Stated task
Copy the data below word for word, from the line that contains "Where should I" through the end of the data, inclusive. Leave the pictures out.

[Data on finding visible targets]
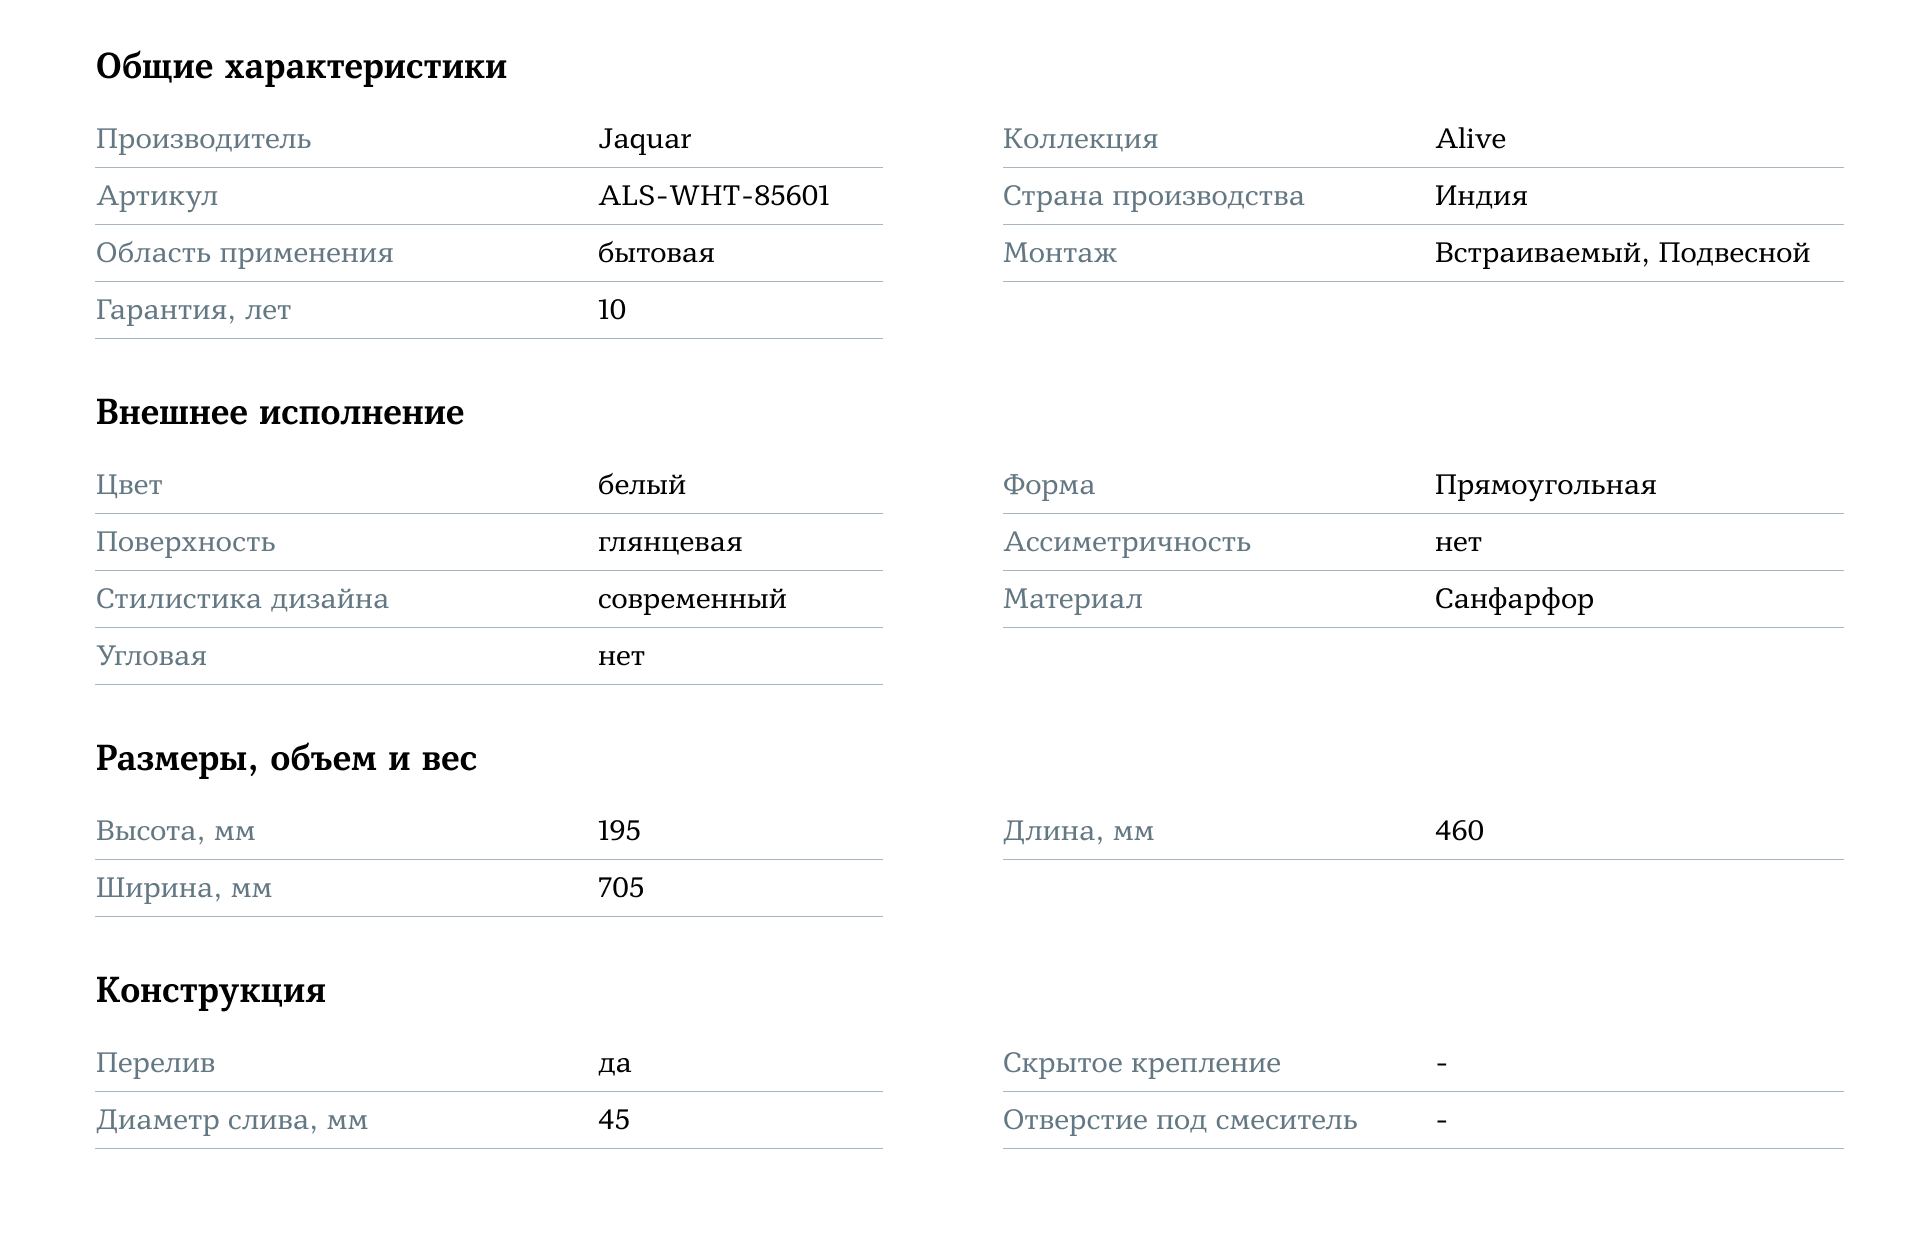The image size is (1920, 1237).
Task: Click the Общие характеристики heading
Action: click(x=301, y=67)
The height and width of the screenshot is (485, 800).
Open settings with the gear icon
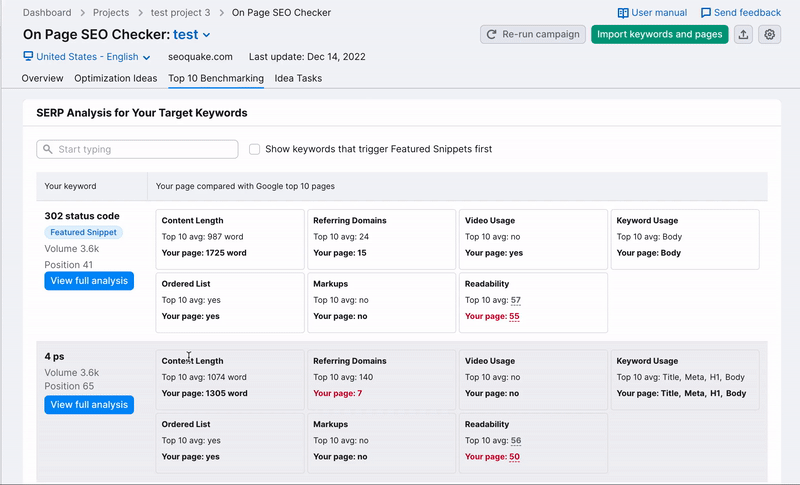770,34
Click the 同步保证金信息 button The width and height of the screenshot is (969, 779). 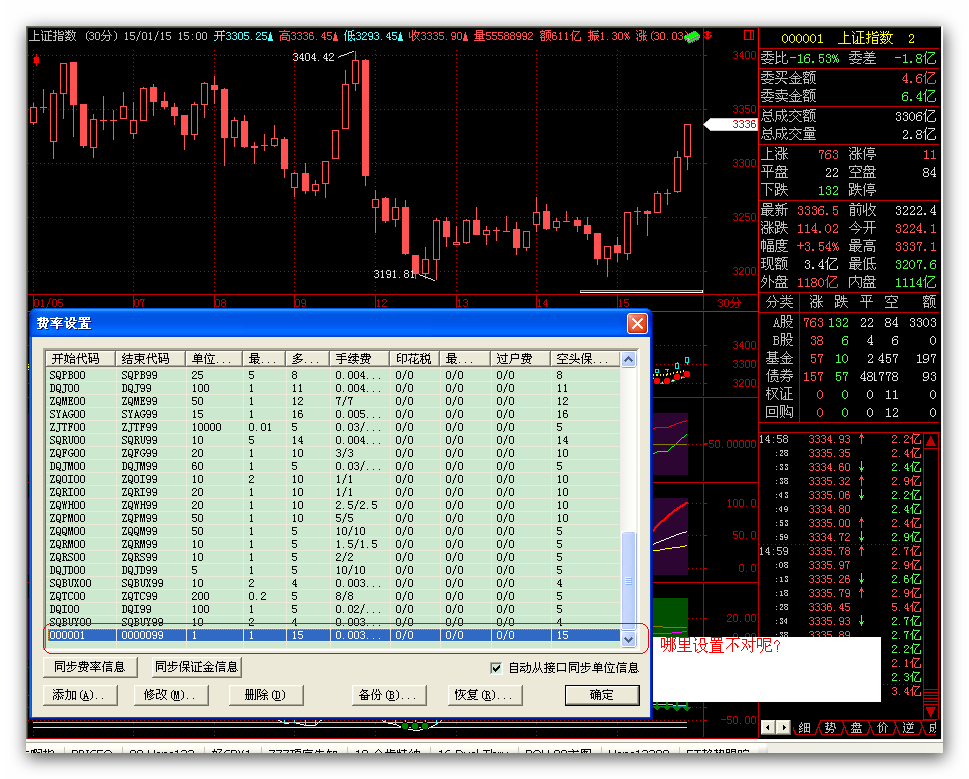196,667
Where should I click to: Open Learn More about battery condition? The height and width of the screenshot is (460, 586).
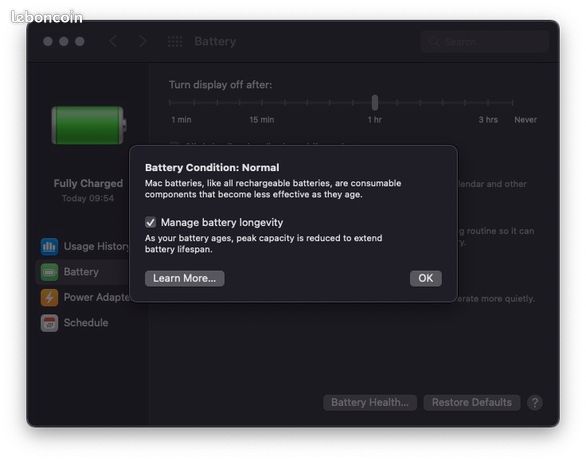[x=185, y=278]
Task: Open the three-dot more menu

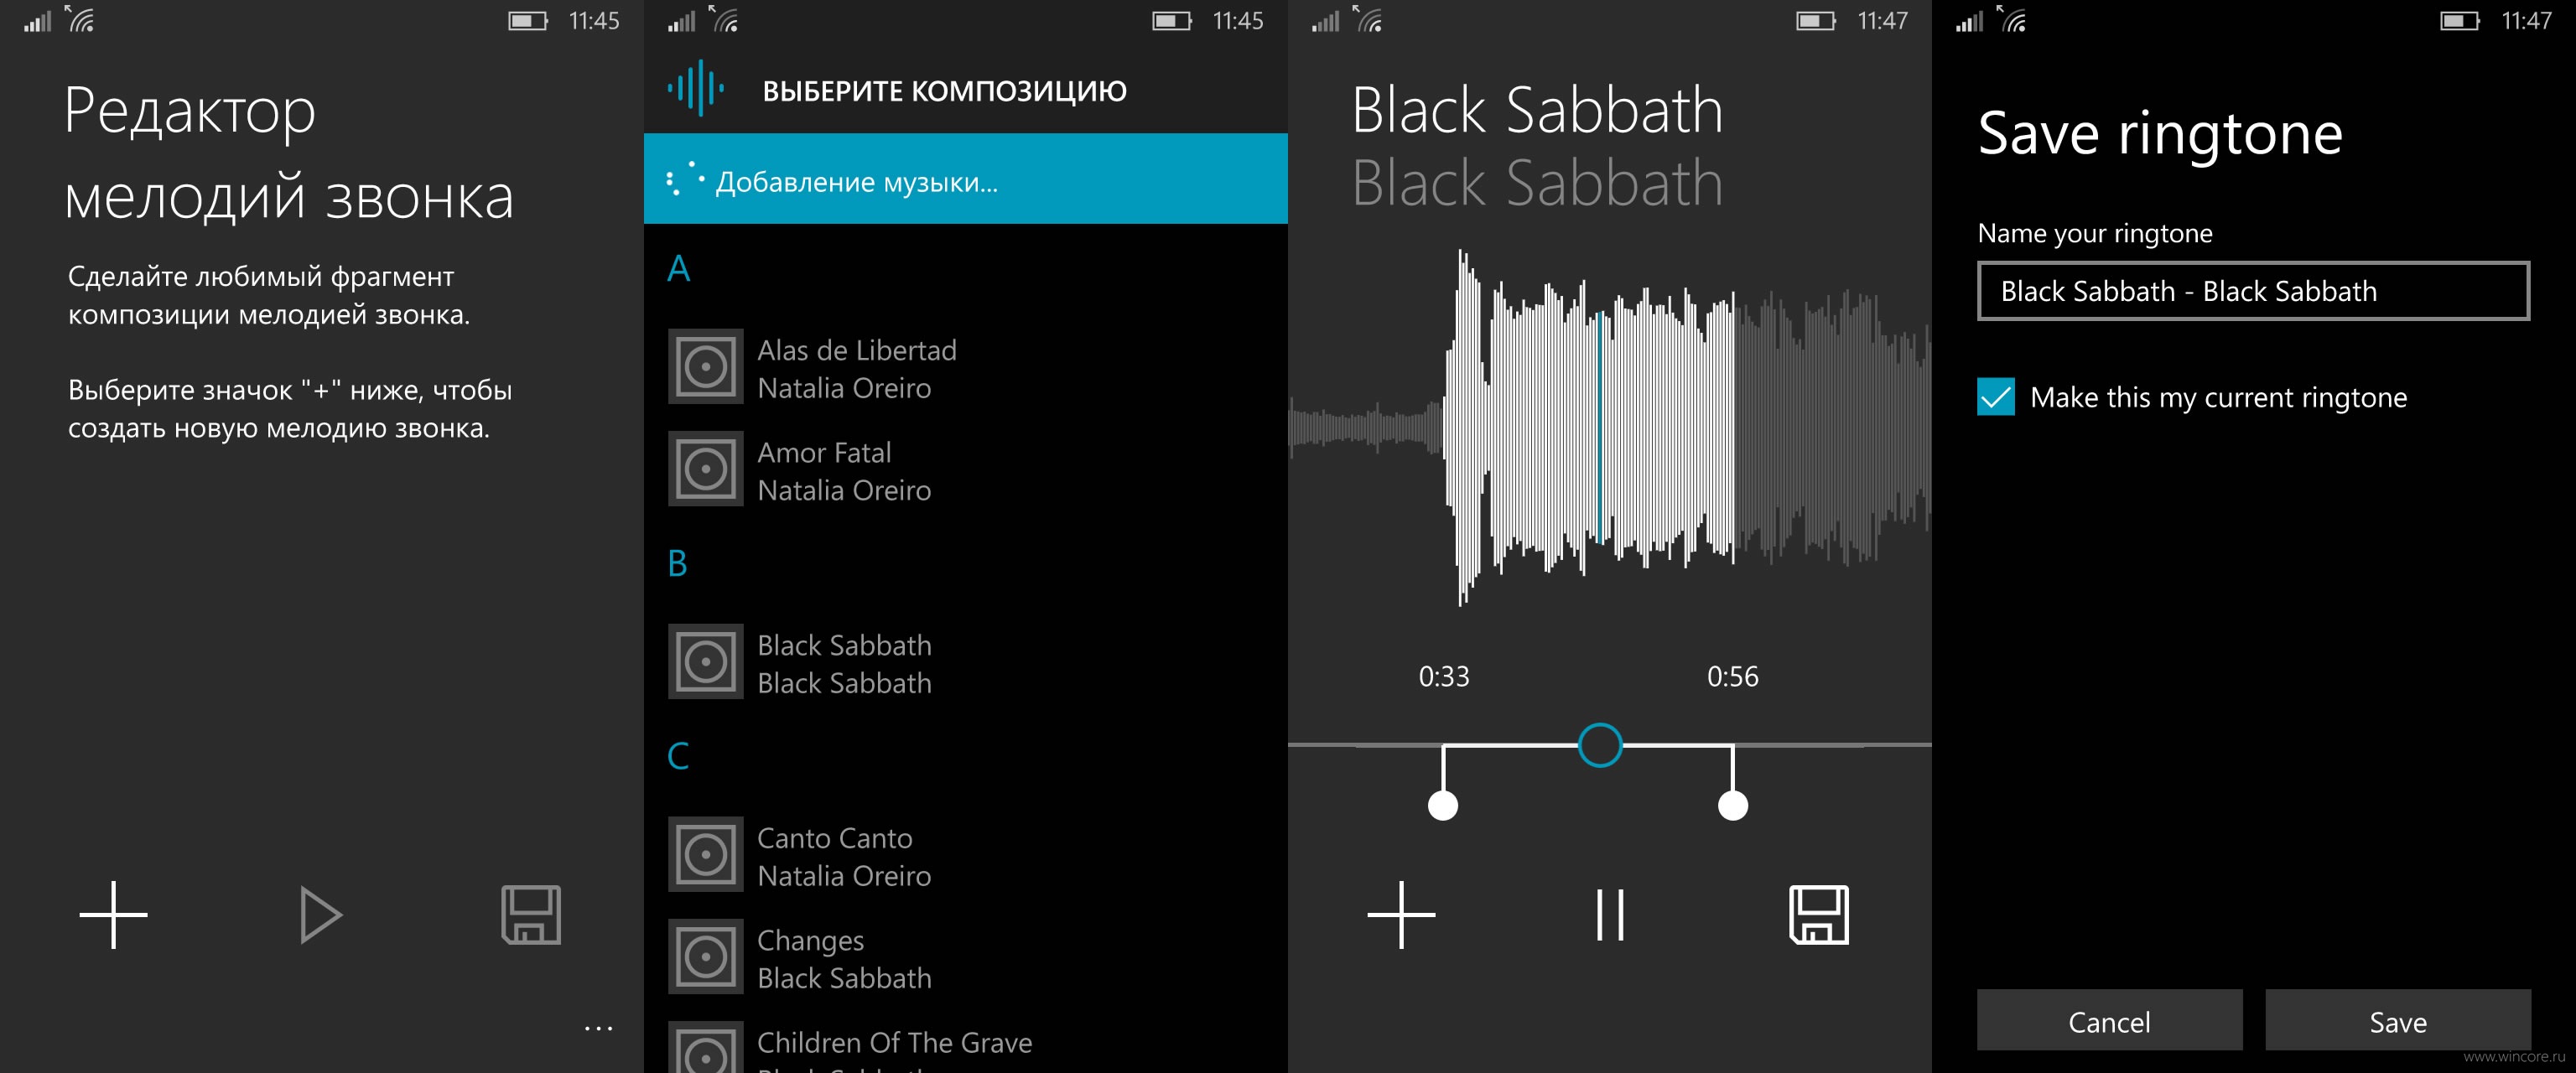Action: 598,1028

Exercise answer
Where should I click to: Open Learn More about battery condition? The height and width of the screenshot is (460, 586).
[x=185, y=278]
Task: Open the three-dot more menu

Action: 598,1028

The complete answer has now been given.